About this task
Note each line in the data holding the string "will" and report it.

Excerpted data
-.-.-

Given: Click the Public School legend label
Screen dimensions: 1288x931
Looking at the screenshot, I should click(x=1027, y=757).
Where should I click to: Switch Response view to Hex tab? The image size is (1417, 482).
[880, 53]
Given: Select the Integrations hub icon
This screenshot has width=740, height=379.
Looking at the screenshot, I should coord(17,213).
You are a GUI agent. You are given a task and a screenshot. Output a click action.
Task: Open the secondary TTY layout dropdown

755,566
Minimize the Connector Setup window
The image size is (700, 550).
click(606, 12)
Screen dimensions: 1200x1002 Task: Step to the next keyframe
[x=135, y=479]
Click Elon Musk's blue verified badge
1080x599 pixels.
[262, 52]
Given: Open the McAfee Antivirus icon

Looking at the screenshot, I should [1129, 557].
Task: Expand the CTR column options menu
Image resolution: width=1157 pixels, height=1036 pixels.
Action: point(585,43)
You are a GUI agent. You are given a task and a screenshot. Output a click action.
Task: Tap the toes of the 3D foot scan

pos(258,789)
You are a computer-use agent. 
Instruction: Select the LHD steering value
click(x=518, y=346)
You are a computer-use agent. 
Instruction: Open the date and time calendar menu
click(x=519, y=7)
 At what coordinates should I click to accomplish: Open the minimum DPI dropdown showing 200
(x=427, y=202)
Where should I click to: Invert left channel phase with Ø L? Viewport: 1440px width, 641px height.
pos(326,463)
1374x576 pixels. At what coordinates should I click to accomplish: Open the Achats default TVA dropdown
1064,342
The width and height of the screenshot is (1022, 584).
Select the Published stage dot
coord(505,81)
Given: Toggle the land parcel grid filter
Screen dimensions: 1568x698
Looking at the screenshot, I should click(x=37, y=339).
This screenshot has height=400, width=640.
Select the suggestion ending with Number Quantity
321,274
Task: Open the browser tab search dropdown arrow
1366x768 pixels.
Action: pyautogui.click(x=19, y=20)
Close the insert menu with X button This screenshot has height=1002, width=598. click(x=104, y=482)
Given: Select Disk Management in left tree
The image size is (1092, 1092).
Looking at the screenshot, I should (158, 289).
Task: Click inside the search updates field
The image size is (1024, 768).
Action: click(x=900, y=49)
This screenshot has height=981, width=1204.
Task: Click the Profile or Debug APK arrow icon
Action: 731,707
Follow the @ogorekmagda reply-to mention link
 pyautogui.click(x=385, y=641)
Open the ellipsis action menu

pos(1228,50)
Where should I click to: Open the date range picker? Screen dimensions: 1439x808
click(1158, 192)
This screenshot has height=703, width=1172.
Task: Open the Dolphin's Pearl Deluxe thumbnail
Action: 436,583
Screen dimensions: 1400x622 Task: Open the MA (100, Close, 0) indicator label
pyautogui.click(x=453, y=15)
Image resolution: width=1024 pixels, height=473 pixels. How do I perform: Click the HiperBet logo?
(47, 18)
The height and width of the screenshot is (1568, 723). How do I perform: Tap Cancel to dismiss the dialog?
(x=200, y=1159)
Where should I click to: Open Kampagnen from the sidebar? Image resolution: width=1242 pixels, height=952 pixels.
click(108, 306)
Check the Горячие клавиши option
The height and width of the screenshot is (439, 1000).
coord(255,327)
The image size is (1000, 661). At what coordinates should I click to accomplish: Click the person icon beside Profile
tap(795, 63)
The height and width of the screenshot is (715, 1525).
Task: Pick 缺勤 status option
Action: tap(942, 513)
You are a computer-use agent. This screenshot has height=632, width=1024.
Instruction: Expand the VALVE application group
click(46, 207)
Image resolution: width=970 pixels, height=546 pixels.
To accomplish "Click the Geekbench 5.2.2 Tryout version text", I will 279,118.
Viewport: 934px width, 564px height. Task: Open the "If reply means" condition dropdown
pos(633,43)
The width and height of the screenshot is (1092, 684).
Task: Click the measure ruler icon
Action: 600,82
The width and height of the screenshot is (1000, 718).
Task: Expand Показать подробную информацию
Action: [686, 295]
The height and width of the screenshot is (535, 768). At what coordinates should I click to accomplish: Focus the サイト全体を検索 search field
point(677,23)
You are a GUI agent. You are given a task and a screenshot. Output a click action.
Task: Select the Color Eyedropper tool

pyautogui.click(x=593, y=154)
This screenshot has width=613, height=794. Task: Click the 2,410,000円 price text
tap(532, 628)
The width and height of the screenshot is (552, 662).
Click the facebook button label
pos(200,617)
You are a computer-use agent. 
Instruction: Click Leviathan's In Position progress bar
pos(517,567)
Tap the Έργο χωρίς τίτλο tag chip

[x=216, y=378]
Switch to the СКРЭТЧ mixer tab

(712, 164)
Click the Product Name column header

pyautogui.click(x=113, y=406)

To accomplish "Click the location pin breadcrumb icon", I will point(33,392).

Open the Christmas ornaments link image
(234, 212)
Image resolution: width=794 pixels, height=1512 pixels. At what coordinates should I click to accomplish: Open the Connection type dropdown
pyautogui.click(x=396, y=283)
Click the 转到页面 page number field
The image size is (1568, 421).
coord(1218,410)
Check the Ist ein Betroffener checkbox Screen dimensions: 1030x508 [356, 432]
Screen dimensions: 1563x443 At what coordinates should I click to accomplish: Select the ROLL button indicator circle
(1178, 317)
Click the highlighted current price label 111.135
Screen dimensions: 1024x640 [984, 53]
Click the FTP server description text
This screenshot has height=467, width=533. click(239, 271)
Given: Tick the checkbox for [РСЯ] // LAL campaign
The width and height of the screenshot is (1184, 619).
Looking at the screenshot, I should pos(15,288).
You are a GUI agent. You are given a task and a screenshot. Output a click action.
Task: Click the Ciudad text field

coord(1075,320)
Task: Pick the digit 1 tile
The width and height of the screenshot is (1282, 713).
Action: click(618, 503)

-.-.-

Response below
To accomplish "Click the Geekbench 5.2.2 Tryout version text", I will 279,118.
To accomplish "Click the location pin breadcrumb icon", I will point(33,392).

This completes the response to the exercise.